*** PASSAGE SHOWN Section Begins ***

Bulk tank somatic cell counts continue to decline.

The was the bottom line of a report released last September by the USDA Animal and Plant Health Inspection Service (APHIS), National Animal Health Monitoring System (NAHMS), which looked at 2011 bulk tank somatic cell counts (BTSCCs) from four of the 10 Federal Milk Marketing Orders. Overall, BTSCCs have decreased every year since 2007.

There are a number of reasons why BTSCC values continue to fall, including quality bonuses and increased awareness of the importance that processors place on producing high-quality milk.

It also has a lot to do with on-farm management of mastitis and milk quality.

“Many of the best management practices that have been long recommended and are known to reduce mastitis and improve milk quality are now highly adopted and almost seen as just standard procedures on most dairy farms,” says Pam Ruegg, extension milk-quality specialist and veterinarian with the University of Wisconsin. “For example, virtually everyone uses pre- and post-milking teat disinfection, most conventional farmers administer dry cow treatments to every quarter of every cow at the end of every lactation, and most cows are milked using modern milking equipment that is serviced on a regular basis.”

Ruegg says that there also continues to be more consistency in milking routines and most cows today are probably milked with some version of the strip, dip, dry, apply procedure.

“Finally, the rapid expansion of many dairy farms and the resulting reduced age of the average cow on those farms is advantageous to producing milk that has lower SCC because younger cows typically have less chronic mastitis infections.”

*** PASSAGE SHOWN Section Ends ***

= TASK STATEMENT =
Transcribe the part of the bulk tank somatic cell count text that begins at the words "There are a" and stops after "producing high-quality milk.". The material after this point was taken from a different source.

*** GIVEN MATERIAL Section Begins ***

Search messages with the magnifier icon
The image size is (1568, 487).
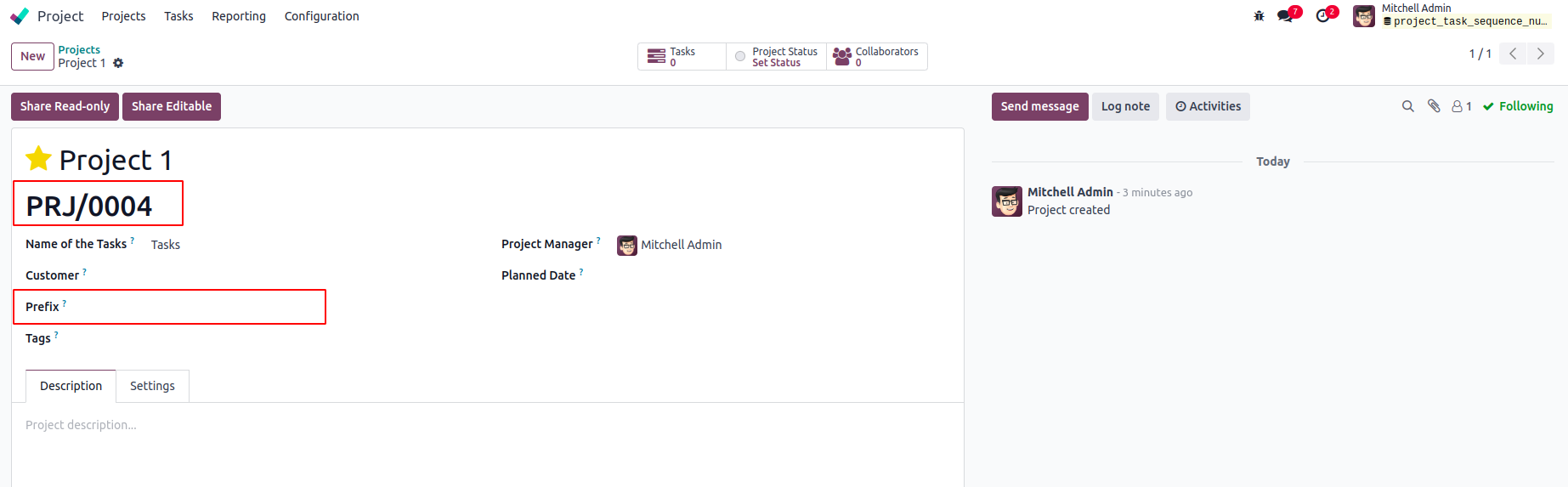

*** GIVEN MATERIAL Section Ends ***

= SOLUTION FOR THIS EXERCISE =
There are a number of reasons why BTSCC values continue to fall, including quality bonuses and increased awareness of the importance that processors place on producing high-quality milk.